▶ [Tarefas solicitadas]:
A) Reescreva de forma mais concisa o parágrafo do texto sobre Martín Chambi que começa com "Aos 14 anos, Martín Chambi", preservando seus fatos principais.
B) Transcreva do texto sobre Martín Chambi o trecho que se inicia em "Por MARCELO GUIMARÃES" e se encerra em "e sua cultura.".
C) Dê prosseguimento ao texto sobre Martín Chambi, partindo da última frase apresentada.

▶ [Texto fornecido]:
----------

Por MARCELO GUIMARÃES LIMA*
As obras de Martín Chambi captam e representam momentos de coexistência entre o passado e um presente em transição
Aos 14 anos, Martín Chambi (1891-1973) trabalhou nas minas de ouro que os britânicos exploravam em seu Peru natal. Aprendeu os rudimentos da fotografia com os mesmos patrões estrangeiros. Tornou-se fotógrafo profissional trabalhando por encomendas, especialmente retratos, bem como por conta própria, fotografando a terra e seu povo. As obras encomendadas serviram para financiar sua paixão por documentar seu tempo, sua terra e sua cultura.
Nas obras de Martín Chambi, a fotografia é, ao mesmo tempo, o meio e o índice, a ferramenta e o registro dos desenvolvimentos modernos que afetaram a nação peruana e seus povos nas primeiras décadas do século 20. As obras de Martín Chambi captam e representam momentos de coexistência entre o passado e um presente em transição, ou seja, um tempo dividido internamente entre o que foi e o que virá. Dividido entre o ser e o devir, o presente não é mais idêntico a si mesmo: é um tempo de relativa não-identidade. E, no entanto, entre o fato e a representação, a vida continua como uma duração homogênea. O paradoxo do tempo vivido, como o próprio tempo fotográfico, é que, em muitos aspectos, é um tempo que não passa. O lugar da fotografia situa-se entre o já desaparecido e o sempre aí.

----------

▶ [Material fornecido]:
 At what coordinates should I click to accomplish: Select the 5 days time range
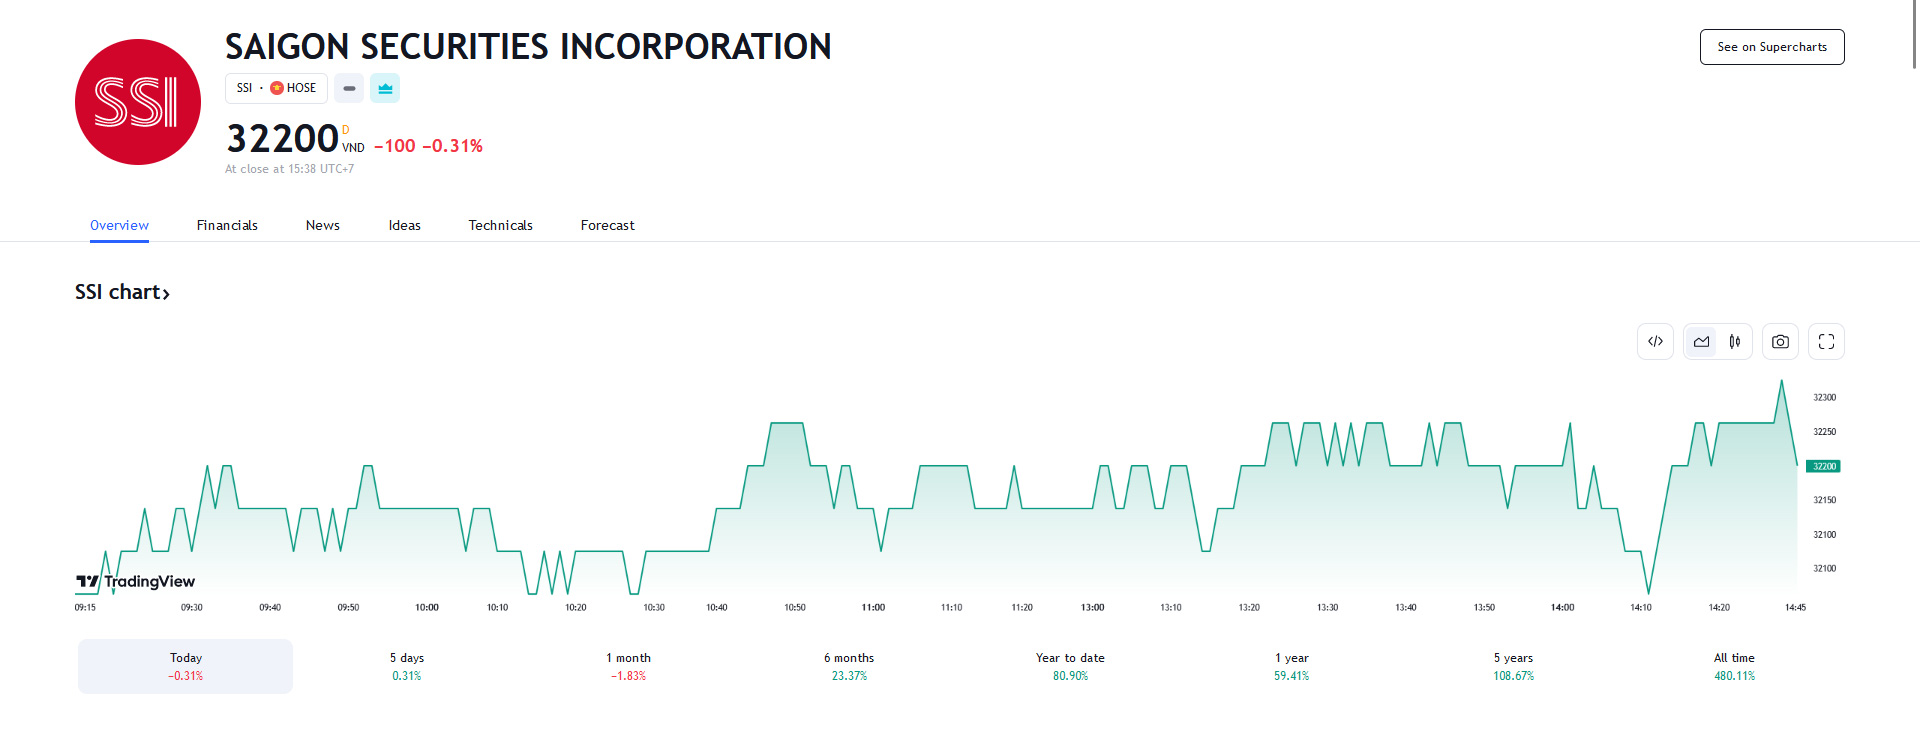[407, 666]
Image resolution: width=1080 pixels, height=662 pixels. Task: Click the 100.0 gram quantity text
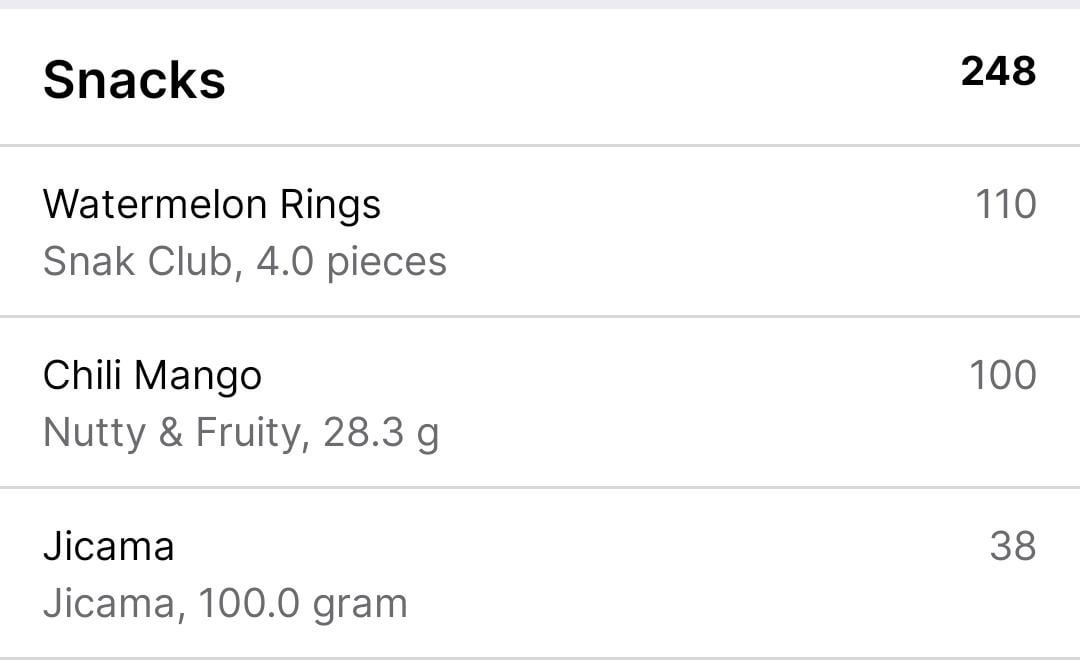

----------

▶ [Respostas do exercício]:
A) Aos 14 anos, Martín Chambi (1891-1973) trabalhou nas minas de ouro exploradas por britânicos no Peru, e com esses patrões aprendeu as noções básicas da fotografia. Como fotógrafo profissional, atendia encomendas, sobretudo retratos, e também fotografava por conta própria a terra e o povo. A renda das encomendas financiava sua paixão por documentar seu tempo, sua terra e sua cultura.

B)
Por MARCELO GUIMARÃES LIMA*
As obras de Martín Chambi captam e representam momentos de coexistência entre o passado e um presente em transição
Aos 14 anos, Martín Chambi (1891-1973) trabalhou nas minas de ouro que os britânicos exploravam em seu Peru natal. Aprendeu os rudimentos da fotografia com os mesmos patrões estrangeiros. Tornou-se fotógrafo profissional trabalhando por encomendas, especialmente retratos, bem como por conta própria, fotografando a terra e seu povo. As obras encomendadas serviram para financiar sua paixão por documentar seu tempo, sua terra e sua cultura.

C)
Um dos elementos notáveis da fotografia de Martín Chambi, podemos afirmar, é de fato o poder de amalgamar em um mesmo olhar, uma mesma visão e perspectiva, o moderno e o “ancestral”, a tecnologia e a “alma” – isto é, a fotografia, a “imagem-máquina”, e o espírito ou a “aura” de um povo, de um lugar e uma cultura. Uma cultura, isto é, uma forma específica de vida, uma forma única de humanidade visibilizada pelo fotógrafo. A “aura”, isto é, uma emanação de luz que emoldura um padrão formal único, uma configuração momentânea e original, ao mesmo tempo fugaz, instantânea e atemporal.
O fotógrafo Martín Chambi é ele próprio portador da modernidade, de uma nova visão para e da sua cultura. O fotógrafo é como um intruso ou invasor em sua própria terra. E, no entanto, a mirada, a visão ou o olhar em suas obras é recíproco, uma espécie de diálogo entre o artista e seus modelos, um comércio de lugares entre o observador e o observado. Neste caso, o fotógrafo é simultaneamente um observador externo e interno. A estética do gênero e do pitoresco na fotografia de Martín Chambi torna-se um meio de inversão – o olhar “estrangeiro” pode servir como ferramenta de autorreflexão. Os indivíduos nas fotos de Martín Chambi parecem olhar para o fotógrafo com um olhar que se assemelha, poderíamos dizer, ao olhar ou visão “mecânica” da câmera: ao mesmo tempo intenso, focado e “distraído”, indiferente ou suspenso.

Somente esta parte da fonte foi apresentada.